Task item ::
For the data below, give again exactly the lines from the one containing "Instruction: Open Jaana" through the one containing "1456x819 pixels.", both ends included, and no others.

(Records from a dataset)

--- --- ---

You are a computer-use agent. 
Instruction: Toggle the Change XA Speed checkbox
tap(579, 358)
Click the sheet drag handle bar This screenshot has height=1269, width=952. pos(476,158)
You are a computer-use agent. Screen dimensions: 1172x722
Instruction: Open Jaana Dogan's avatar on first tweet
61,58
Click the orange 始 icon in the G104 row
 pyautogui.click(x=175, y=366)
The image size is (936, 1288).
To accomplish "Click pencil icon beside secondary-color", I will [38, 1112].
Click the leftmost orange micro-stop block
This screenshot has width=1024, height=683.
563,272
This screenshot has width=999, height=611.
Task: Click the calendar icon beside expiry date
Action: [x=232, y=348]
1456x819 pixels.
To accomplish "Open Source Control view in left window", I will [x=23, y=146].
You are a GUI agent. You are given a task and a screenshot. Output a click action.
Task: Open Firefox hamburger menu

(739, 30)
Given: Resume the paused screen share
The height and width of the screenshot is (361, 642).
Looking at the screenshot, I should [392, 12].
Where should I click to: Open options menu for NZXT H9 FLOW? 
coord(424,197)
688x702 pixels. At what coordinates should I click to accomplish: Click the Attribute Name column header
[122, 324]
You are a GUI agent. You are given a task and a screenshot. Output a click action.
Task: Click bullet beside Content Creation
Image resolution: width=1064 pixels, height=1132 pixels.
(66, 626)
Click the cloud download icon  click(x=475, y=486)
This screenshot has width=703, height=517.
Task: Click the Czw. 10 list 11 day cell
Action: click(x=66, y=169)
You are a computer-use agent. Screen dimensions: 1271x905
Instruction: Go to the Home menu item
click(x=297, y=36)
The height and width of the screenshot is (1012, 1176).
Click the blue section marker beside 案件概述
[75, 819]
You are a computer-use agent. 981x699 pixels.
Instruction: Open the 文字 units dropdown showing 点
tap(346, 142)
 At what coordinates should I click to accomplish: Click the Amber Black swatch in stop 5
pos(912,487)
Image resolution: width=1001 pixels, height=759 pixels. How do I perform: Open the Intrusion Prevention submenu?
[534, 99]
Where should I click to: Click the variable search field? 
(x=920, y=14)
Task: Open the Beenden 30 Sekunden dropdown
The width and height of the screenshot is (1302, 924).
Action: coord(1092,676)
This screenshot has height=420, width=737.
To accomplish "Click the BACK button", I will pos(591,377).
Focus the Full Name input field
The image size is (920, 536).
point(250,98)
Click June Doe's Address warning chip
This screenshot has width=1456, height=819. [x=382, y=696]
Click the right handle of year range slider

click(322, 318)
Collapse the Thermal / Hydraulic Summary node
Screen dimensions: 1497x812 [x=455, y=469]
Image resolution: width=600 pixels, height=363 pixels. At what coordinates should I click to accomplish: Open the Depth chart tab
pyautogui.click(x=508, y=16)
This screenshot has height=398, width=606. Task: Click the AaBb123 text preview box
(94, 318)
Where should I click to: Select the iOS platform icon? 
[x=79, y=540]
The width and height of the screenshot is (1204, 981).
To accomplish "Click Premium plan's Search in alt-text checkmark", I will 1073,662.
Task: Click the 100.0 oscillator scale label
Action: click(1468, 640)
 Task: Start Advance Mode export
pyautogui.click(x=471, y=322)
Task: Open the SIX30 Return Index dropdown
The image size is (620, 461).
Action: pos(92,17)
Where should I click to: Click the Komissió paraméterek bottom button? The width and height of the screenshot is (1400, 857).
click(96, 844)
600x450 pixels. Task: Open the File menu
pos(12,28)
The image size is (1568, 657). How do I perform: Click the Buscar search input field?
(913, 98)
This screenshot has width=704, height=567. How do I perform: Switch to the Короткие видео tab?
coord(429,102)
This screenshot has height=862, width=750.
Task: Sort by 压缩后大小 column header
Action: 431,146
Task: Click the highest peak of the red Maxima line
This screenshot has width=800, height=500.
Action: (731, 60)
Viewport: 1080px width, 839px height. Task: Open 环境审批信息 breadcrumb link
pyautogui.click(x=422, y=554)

--- --- ---

Output of the task ::
Instruction: Open Jaana Dogan's avatar on first tweet
61,58
Click the orange 始 icon in the G104 row
 pyautogui.click(x=175, y=366)
The image size is (936, 1288).
To accomplish "Click pencil icon beside secondary-color", I will [38, 1112].
Click the leftmost orange micro-stop block
This screenshot has width=1024, height=683.
563,272
This screenshot has width=999, height=611.
Task: Click the calendar icon beside expiry date
Action: [x=232, y=348]
1456x819 pixels.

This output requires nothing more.